With no time to train employees, administrators hired professionals in banking, the thrift industry, computer science, human resources and the law. “Most had 10 to 15 years’ experience,” said Miles, in “all the disciplines needed to run an office.”
The Chicago office-at first located in a modified warehouse before it was moved in mid-1990 to its present four floors in a building within sight of the Northwest Tollway-was responsible for institutions in Illinois, Indiana, Michigan, Ohio and Kentucky.
Staffers took orders from the newly formed Office of Thrift Supervision (OTS, or “oats,” as some employees call it). When the office declared a savings and loan insolvent, it called on the RTC to stage one of the infamous Friday-night takeovers that were probably the most public and publicized of the agency’s acts.
Those seizures, in which RTC officials walked into an institution to assume control, garnered headlines and photos but involved some of the smallest groups of workers. “There were only two to five or six people in the intervention teams,” Miles said.
“The goal of the intervention team was to stabilize the thrift and continue to operate it,” said Lexold. “We wanted to streamline it and save it.”
The Chicago office participated in 73 interventions, representing $21 billion in assets and involving 10,000 savings and loan employees. The biggest was the $4 billion TransOhio Savings and Loan in Cleveland. The smallest was the $30 million Crest Federal Savings and Loan of Kankakee.

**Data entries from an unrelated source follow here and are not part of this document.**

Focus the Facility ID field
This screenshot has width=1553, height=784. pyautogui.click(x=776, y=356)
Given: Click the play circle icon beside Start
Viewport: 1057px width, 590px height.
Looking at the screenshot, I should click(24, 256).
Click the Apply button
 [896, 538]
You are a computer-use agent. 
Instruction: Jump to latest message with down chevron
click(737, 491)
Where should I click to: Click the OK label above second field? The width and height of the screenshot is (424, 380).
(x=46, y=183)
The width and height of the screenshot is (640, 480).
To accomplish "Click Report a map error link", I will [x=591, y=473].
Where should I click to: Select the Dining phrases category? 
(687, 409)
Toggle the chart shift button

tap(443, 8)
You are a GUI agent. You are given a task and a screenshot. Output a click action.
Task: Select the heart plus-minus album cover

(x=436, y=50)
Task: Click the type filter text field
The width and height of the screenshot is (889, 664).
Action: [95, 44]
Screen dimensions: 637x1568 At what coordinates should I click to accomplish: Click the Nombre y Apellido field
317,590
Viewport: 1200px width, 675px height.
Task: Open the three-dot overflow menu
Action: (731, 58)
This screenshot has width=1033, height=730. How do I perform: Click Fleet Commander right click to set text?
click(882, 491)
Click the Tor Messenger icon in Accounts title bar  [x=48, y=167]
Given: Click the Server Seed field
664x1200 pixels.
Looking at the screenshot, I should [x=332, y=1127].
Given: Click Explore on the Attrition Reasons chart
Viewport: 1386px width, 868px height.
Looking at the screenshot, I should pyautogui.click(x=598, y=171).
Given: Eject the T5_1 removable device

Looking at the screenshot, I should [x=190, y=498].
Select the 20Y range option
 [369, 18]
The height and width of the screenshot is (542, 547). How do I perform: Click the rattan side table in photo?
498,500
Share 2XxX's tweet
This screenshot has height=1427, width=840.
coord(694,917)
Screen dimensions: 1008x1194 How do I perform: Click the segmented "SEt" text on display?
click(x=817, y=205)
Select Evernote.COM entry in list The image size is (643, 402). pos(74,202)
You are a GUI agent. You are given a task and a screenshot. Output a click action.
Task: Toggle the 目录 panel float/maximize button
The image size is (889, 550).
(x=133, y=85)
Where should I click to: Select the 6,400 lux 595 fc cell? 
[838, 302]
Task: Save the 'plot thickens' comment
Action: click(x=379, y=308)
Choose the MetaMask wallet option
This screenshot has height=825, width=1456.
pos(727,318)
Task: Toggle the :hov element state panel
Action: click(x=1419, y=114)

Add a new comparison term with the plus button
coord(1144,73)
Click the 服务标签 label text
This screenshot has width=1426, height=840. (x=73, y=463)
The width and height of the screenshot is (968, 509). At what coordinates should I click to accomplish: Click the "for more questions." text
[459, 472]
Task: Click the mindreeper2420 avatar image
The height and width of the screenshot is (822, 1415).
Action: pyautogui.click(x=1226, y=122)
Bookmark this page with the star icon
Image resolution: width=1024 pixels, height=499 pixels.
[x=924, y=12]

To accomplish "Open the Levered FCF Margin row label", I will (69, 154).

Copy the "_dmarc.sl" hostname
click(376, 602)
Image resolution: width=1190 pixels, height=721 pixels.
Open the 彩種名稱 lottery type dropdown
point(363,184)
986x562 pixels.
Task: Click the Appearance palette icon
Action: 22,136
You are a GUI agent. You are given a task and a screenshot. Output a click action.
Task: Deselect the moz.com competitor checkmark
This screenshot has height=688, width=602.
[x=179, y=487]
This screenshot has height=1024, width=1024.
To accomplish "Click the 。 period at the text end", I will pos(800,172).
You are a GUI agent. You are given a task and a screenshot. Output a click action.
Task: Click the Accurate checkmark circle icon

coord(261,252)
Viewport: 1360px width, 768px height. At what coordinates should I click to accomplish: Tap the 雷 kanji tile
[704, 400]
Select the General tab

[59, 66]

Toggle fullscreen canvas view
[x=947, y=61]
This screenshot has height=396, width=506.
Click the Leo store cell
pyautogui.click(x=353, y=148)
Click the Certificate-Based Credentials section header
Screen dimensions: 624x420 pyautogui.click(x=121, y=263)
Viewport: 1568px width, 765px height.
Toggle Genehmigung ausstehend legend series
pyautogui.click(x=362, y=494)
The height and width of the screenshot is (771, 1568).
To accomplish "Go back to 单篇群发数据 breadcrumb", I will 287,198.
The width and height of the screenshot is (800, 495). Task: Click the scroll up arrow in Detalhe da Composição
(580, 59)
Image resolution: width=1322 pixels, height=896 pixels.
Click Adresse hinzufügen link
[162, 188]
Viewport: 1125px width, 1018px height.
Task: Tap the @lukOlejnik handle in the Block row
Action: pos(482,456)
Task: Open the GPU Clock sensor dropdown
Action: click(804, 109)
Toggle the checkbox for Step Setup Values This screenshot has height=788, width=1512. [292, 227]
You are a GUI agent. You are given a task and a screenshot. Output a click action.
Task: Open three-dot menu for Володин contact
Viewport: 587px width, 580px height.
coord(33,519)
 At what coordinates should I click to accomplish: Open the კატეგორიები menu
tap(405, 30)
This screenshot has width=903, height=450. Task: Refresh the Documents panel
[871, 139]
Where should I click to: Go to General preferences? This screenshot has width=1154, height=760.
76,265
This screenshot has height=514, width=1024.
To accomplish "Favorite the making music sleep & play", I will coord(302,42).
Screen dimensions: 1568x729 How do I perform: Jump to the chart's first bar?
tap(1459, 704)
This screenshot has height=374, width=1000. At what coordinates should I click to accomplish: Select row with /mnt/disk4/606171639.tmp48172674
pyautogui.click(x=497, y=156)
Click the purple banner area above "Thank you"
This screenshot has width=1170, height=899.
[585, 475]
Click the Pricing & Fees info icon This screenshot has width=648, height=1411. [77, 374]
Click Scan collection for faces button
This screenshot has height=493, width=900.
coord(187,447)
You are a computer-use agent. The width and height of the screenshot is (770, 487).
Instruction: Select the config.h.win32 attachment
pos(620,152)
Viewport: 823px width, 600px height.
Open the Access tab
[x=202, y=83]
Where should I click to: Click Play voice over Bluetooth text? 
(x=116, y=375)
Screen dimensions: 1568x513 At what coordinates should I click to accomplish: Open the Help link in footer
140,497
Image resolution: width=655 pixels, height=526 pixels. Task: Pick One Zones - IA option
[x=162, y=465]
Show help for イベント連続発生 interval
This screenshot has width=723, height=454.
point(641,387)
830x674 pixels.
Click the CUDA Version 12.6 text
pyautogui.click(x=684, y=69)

The 73 represent “about 10 percent of all the institutions intervened in” nationwide, said Miles, and only two branches of institutions that were disposed of went unsold, forcing the government to reimburse depositors.
The RTC nationally has handled 738 institutions and has sold or paid off 654. The agency still has 84 institutions in conservatorship and holds $100.5 billion in assets, in book value. It has sold assets worth $330 billion in book value and claims a recovery rate of 92 percent, totaling $310.6 billion, on assets it has handled.
What happened to those recovered funds? Most paid off loans from the U.S. Treasury, and the rest have been used to continue to operate institutions and assets that remain under RTC control.
The Chicago office’s operating budget was about $90 million a year. More than $70 million was for fees to outside contractors who performed nitty-gritty work, ranging from auditing to counting chairs to publicizing auctions; 15 percent went to pay full-time staffers.
The bare-bones full-time staff often worked long hours but enjoyed the reward of being allowed to come up with creative solutions, Miles said. Among ideas pioneered here was the auction of non-performing loans; the biggest and most recent example of these now-common events came last week, when a two-day auction of 17,828 loans with a total book value of $502 million, most of them residential mortgages, brought 50 cents on the dollar back to the government.
Although local officials can spout a torrent of statistics about what they consider the Chicago office’s successes, its work is not completed. It is being consolidated with work done in Kansas City, Mo., at one of the six remaining RTC offices.
Lexold, who came to Chicago from Kansas City in December to supervise the shutdown, will take about half the remaining 130-member staff back to Kansas City. Before noon Friday, staffers will finish packing records for five institutions, including Chicago’s Irving Federal, that remain in conservatorship, and for $1.5 billion in assets from other institutions that have not been disposed of.
Miles, a Lisle resident, is among those returning to the private sector. Despite 20 years’ background as a bank and savings and loan executive, he intends to jump into a new, but related, field.
“We’re going to see a lot of outsourcing in the 1990s,” he predicted. “Other than computers, outsourcing is new for the service industry.
“I think there are things we learned from RTC on how to hire people, how to write contracts, how to define the work for outside contractors. . . . That’s one of the things we think people in the RTC will walk away with.”